Así lo comprendió una gran mujer, cuya memoria celebramos hoy: santa Josefina Bakhita, quien demuestra que “en medio del mayor sufrimiento, el mensaje cristiano lleva siempre esperanza”, como ha señalado el Papa. Bakhita nació en Sudán en 1869. A los siete años de edad fue secuestrada por comerciantes de esclavos y vendida cinco veces. Algunos de sus dueños la golpeaban y la trataban con gran crueldad. Hasta que finalmente un vice-cónsul italiano la compró con la intención de liberarla.

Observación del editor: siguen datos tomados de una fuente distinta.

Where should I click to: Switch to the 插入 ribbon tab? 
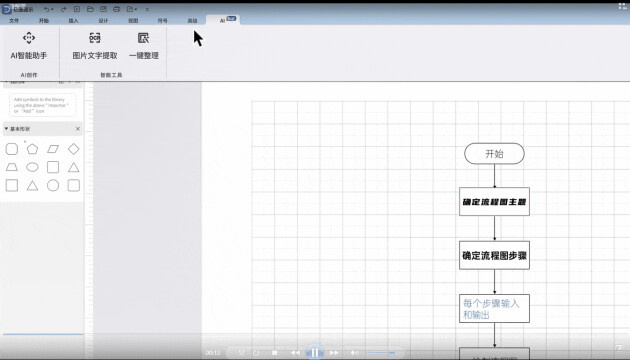pyautogui.click(x=74, y=20)
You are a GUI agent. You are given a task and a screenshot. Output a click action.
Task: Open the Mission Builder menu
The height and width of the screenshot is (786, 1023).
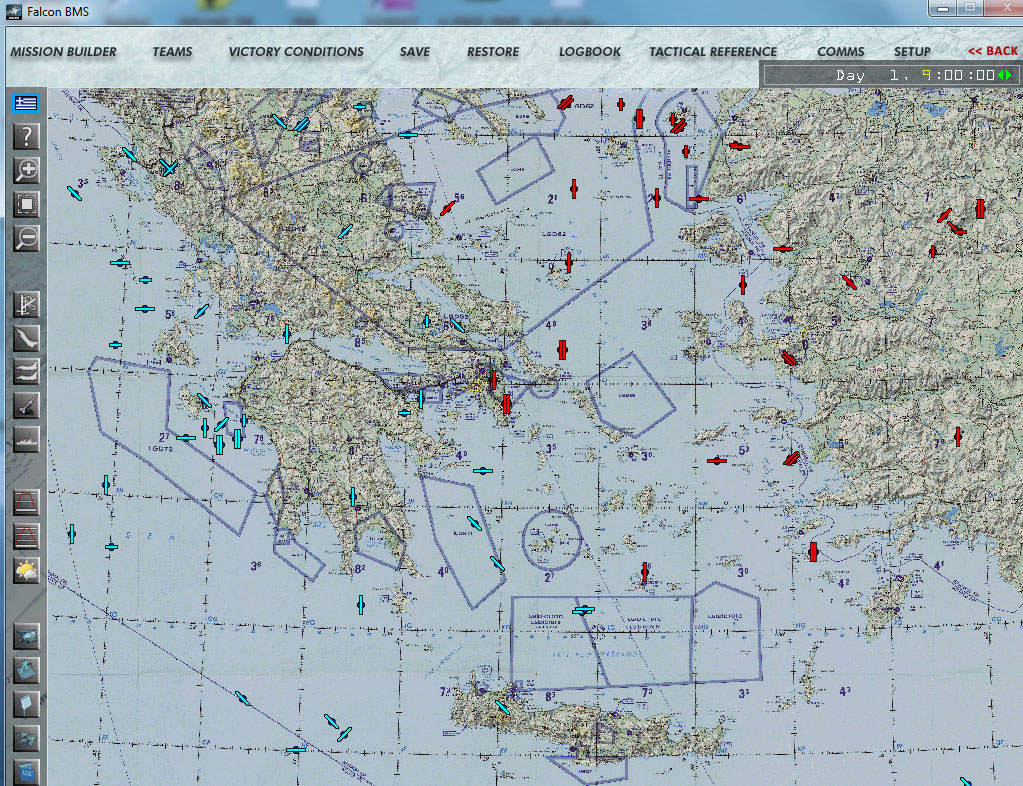coord(63,52)
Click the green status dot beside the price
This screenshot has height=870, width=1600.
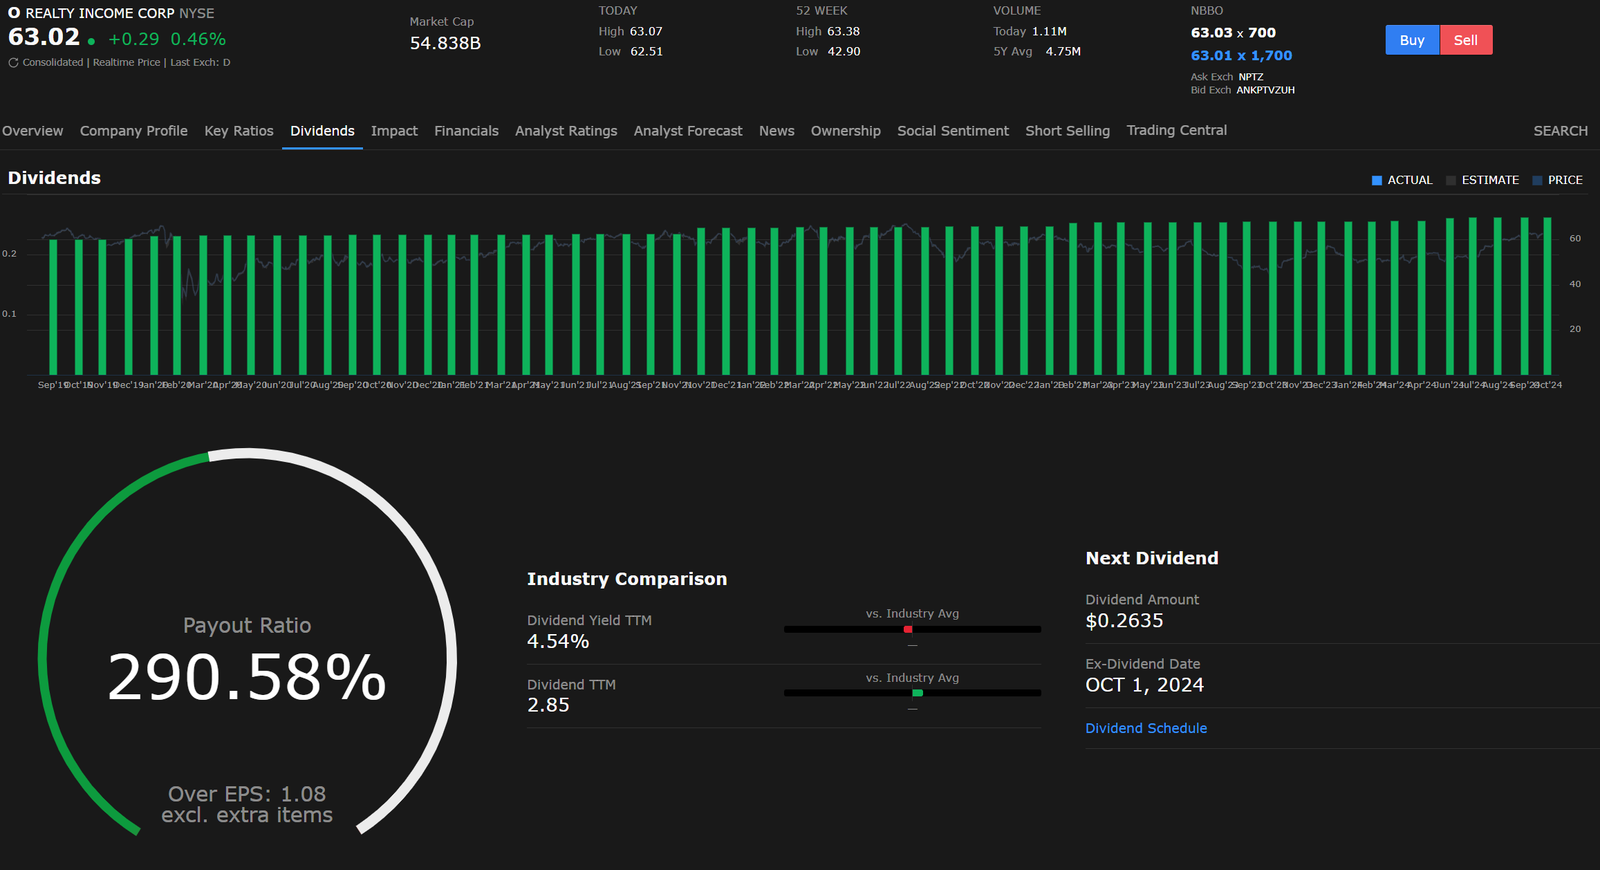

Habiendo recuperado a su hermana menor, se trasladó con ella a Venecia con el deseo de ingresar en el instituto para catecúmenos dirigido por las Hermanas Canossianas. Ahí Bakhita, que había escuchado hablar de Jesús, conoció la fe y recibió los sacramentos en enero de 1890.

Tres años después, sintiendo la llamada de Dios, ingresó a la Congregación de las Hijas Canossianas de la Caridad, donde se distinguió por ser muy piadosa y amable. Solía decir: “Lo mejor para nosotros no es lo que nosotros consideramos, sino lo que el Señor quiere de nosotros”.

Esta gran mujer, que a pesar de haber sufrido no se dejó vencer por el mal sino que cada día vencía al mal con el bien, y a quien la gente llamaba cariñosamente “La Madre negra”, partió al cielo el 8 de febrero de 1947. “Su vida –decía el beato Juan Pablo II–… inspira… una firme decisión de trabajar efectivamente por librar a niñas y mujeres de la opresión y la violencia, y devolverles su dignidad en el ejercicio pleno de sus derechos” (Homilía del 1 octubre de 2000)

Por su parte, el Papa Benedicto XVI ha comentado: “Ante el dolor o la violencia, ante la pobreza o el hambre, la corrupción o el abuso de poder, un cristiano nunca puede permanecer callado. El mensaje de salvación del Evangelio debe ser proclamado con brío y claridad, de modo que la luz de Cristo pueda brillar en la oscuridad” (Aeropuerto internacional Nsimalen de Yaundé, 17 de marzo de 2009). Ojalá lo hagamos así.